Collected data

☆ ☆ ☆ ☆

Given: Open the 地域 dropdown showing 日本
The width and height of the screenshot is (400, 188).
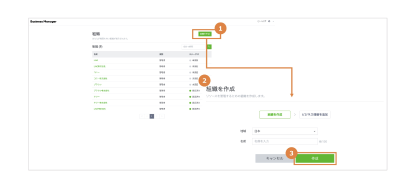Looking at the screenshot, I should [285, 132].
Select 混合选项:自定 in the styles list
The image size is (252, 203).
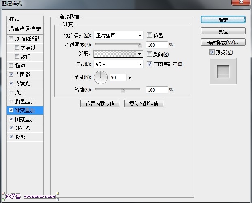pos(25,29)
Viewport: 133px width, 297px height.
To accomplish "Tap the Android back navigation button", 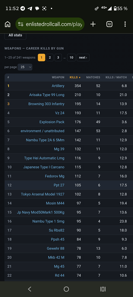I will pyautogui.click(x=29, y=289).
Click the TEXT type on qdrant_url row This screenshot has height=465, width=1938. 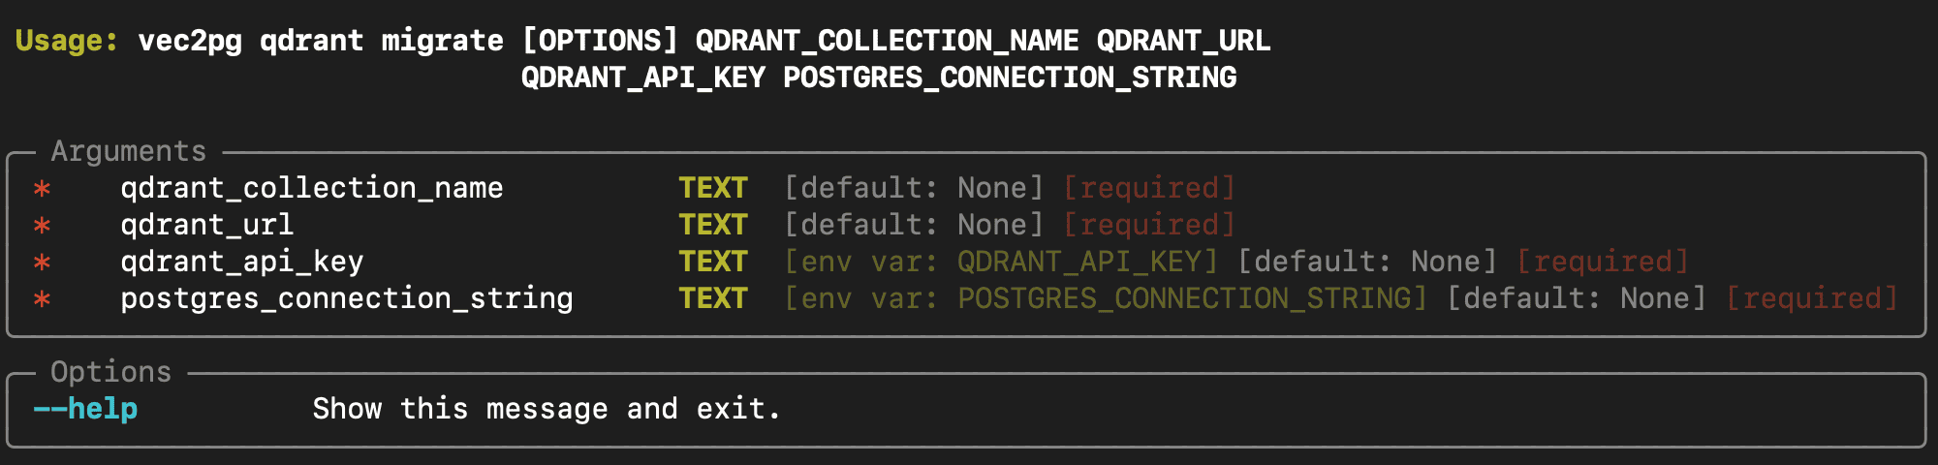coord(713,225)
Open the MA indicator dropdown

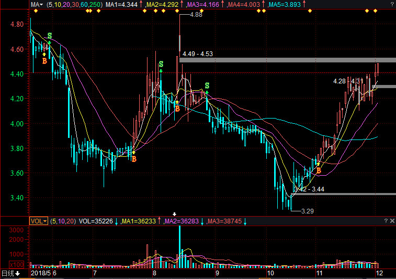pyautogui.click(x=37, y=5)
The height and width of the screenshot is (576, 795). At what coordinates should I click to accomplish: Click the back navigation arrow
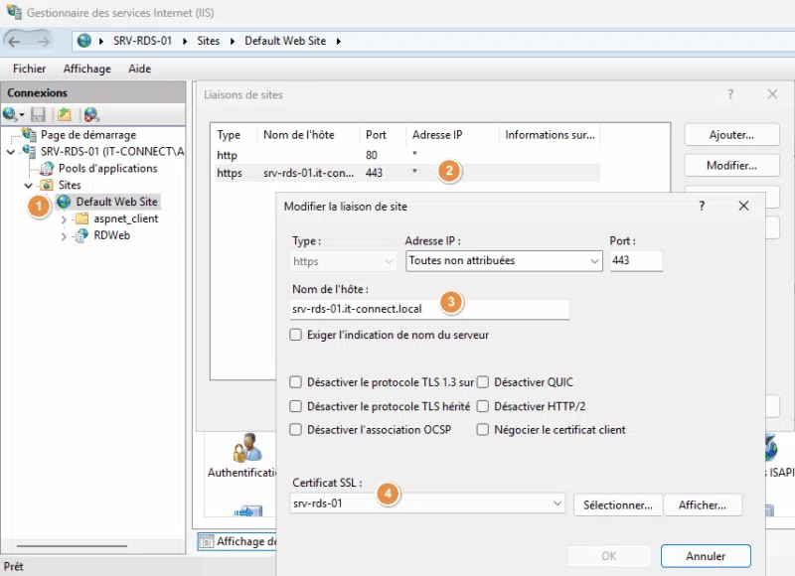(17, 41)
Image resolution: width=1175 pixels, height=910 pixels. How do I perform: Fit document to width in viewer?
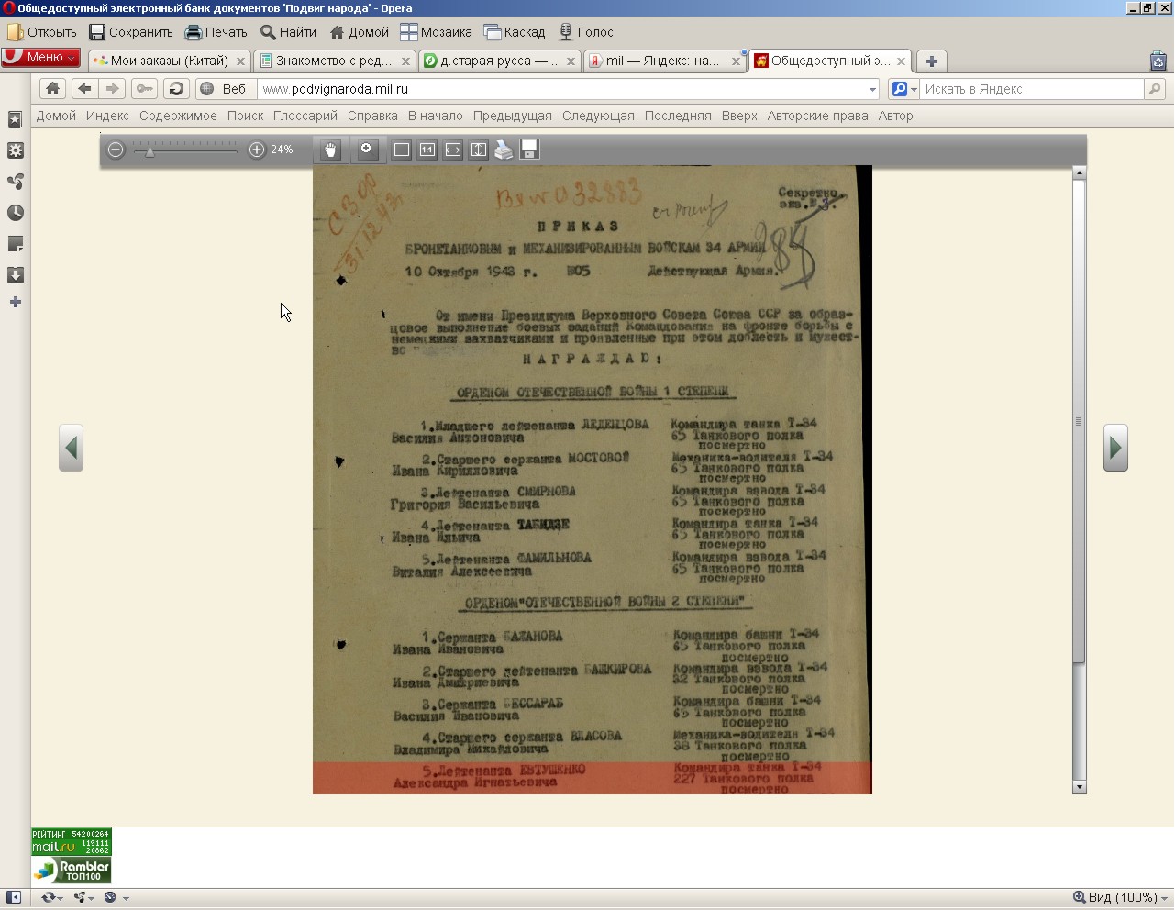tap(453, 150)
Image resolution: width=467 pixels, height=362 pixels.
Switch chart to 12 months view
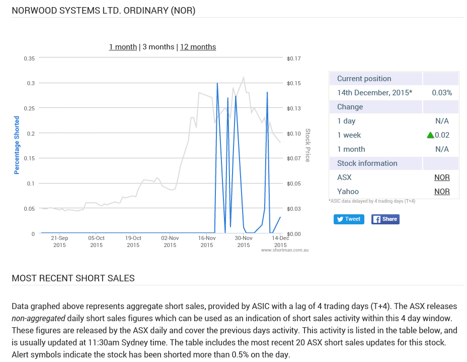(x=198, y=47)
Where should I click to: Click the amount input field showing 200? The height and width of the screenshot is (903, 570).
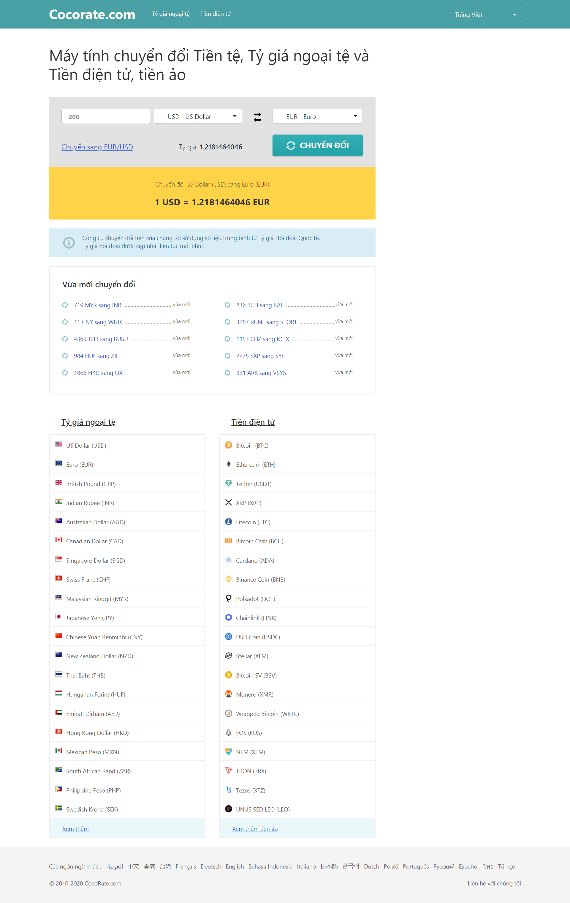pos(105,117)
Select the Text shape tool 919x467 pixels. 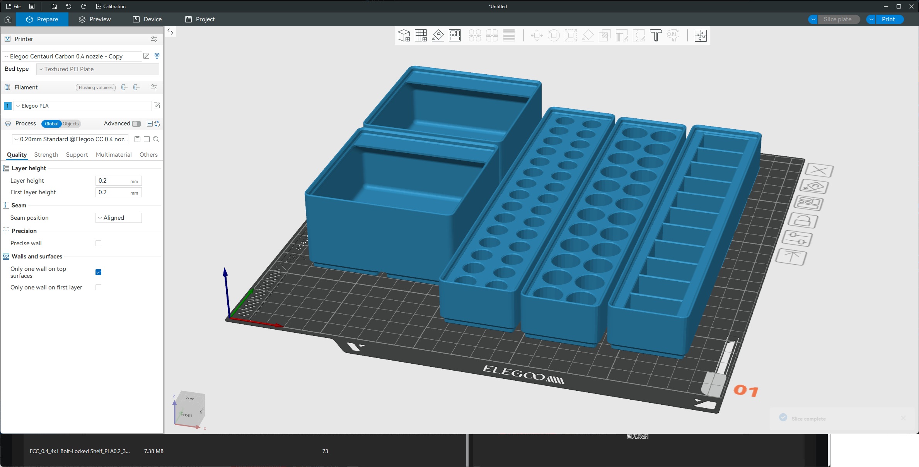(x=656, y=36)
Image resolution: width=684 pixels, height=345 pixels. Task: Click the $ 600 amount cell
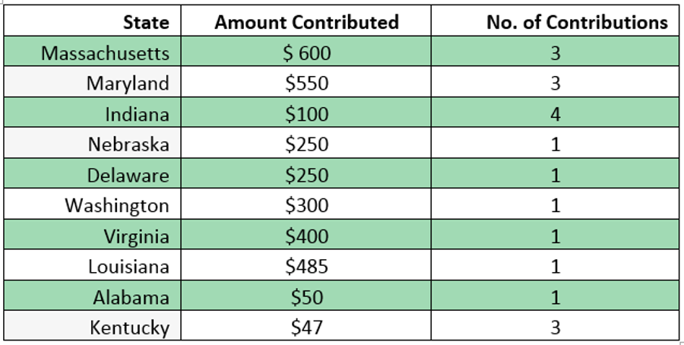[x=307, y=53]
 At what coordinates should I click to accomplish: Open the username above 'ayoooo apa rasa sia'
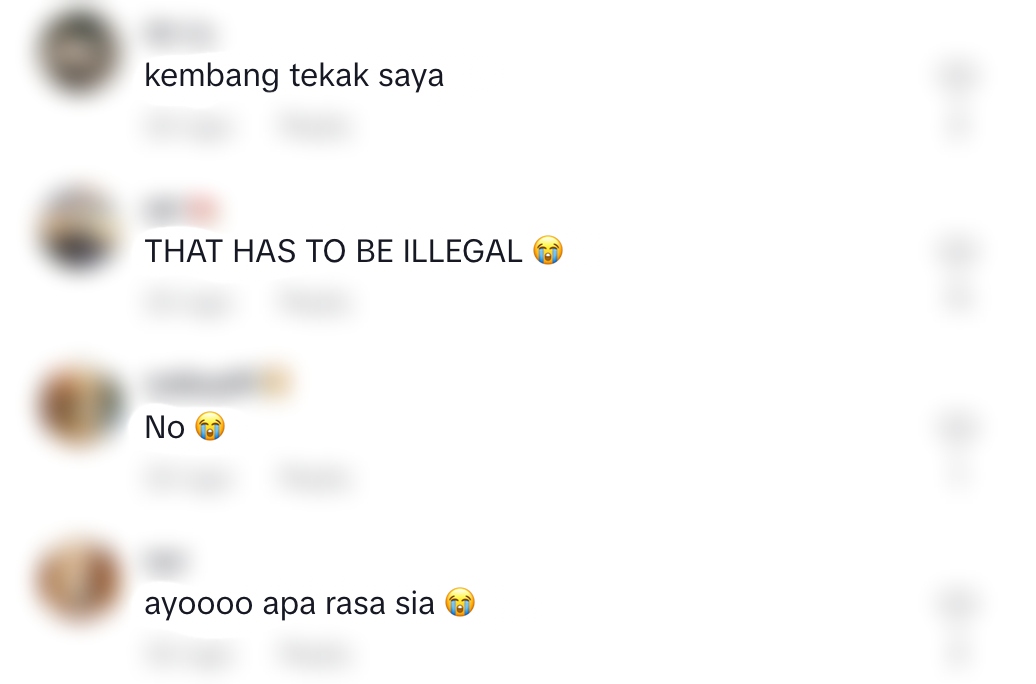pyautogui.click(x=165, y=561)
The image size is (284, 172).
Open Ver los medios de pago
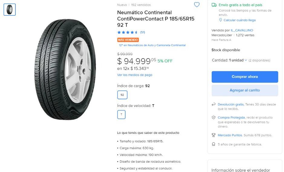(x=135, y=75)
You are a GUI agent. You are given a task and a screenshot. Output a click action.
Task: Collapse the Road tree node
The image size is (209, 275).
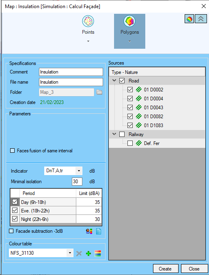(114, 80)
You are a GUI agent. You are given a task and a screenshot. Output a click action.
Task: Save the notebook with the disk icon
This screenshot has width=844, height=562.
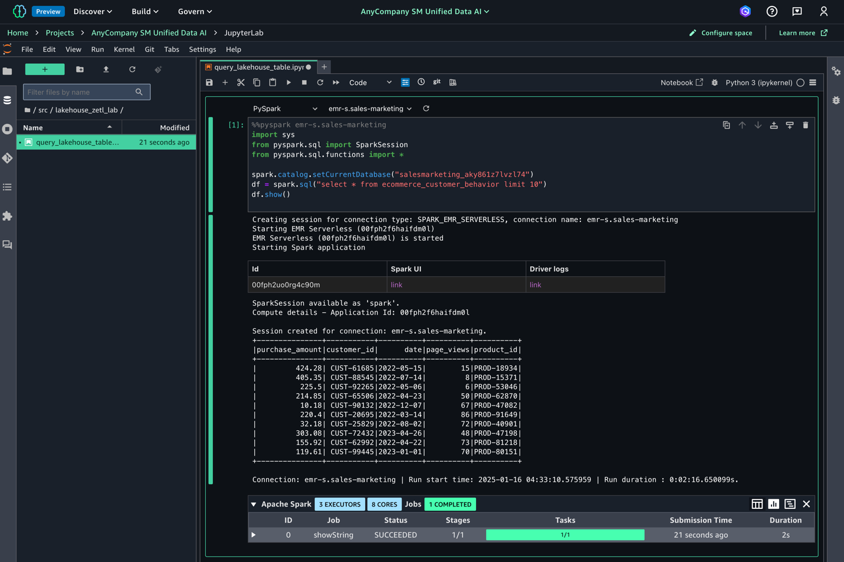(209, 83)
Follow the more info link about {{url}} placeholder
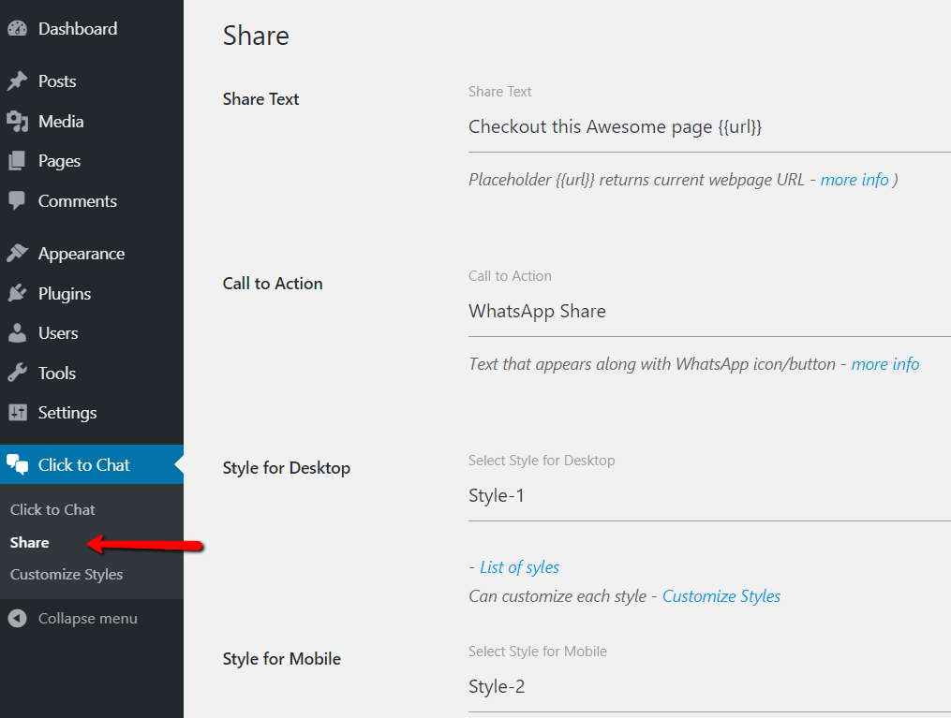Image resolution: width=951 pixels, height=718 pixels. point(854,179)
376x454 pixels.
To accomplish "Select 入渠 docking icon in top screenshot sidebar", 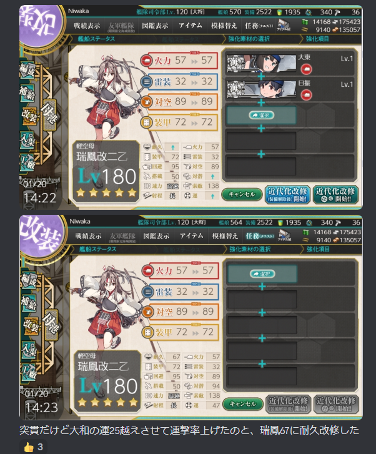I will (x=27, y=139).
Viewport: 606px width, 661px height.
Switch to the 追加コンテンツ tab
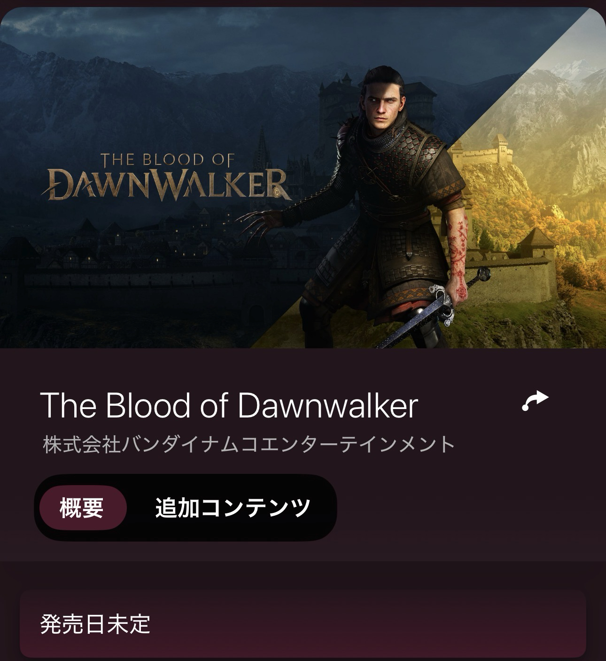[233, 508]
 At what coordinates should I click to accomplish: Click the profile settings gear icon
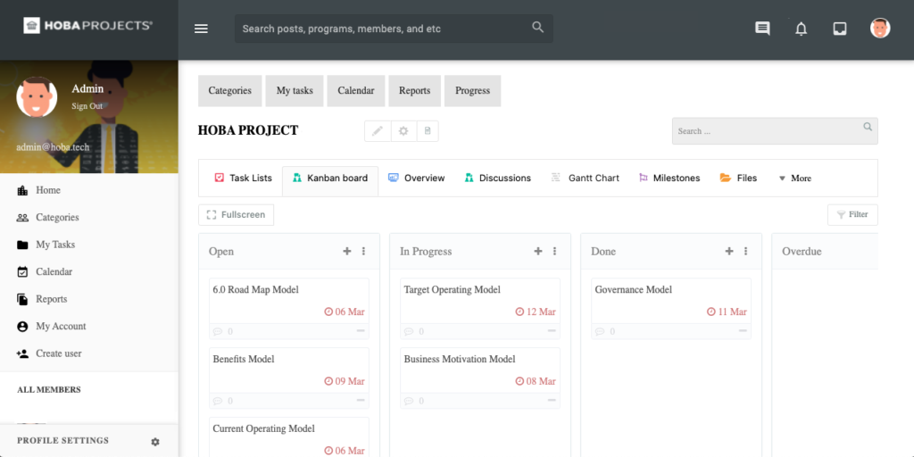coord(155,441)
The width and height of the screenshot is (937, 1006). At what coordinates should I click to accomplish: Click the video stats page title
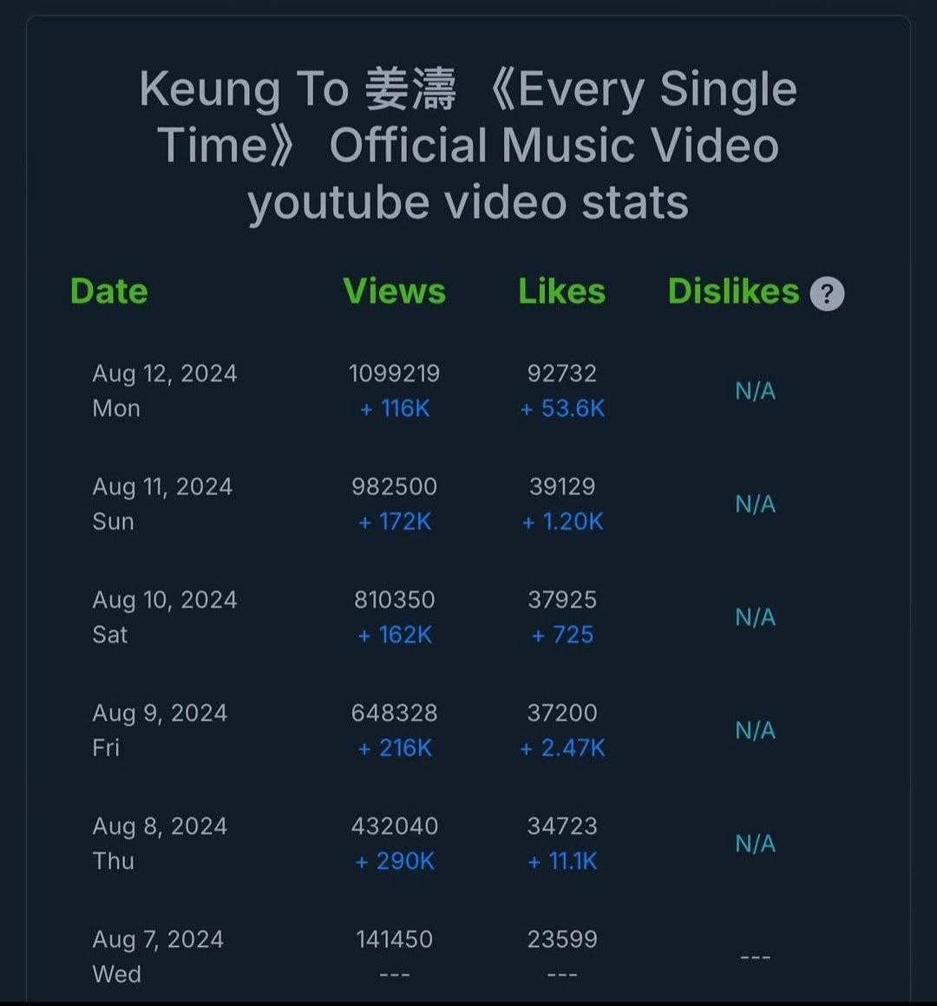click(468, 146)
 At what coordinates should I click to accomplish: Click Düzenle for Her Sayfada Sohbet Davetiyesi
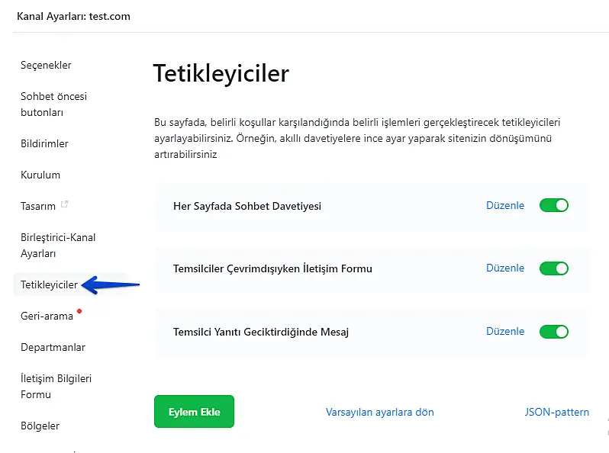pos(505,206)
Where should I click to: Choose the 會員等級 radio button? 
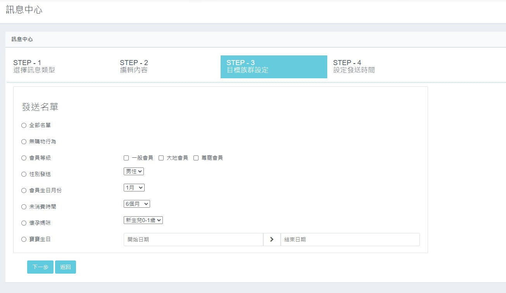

☆ ☆ ☆ ☆

** What is required **
Copy the listing word for word from the line containing "At what coordinates should I click to accomplish: Click Düzenle" through the end of the listing, including both of those lines. Leave out the pictures.

** Reply **
 At what coordinates should I click to accomplish: Click Düzenle for Her Sayfada Sohbet Davetiyesi
pos(505,206)
Where should I click to: Choose the 會員等級 radio button? 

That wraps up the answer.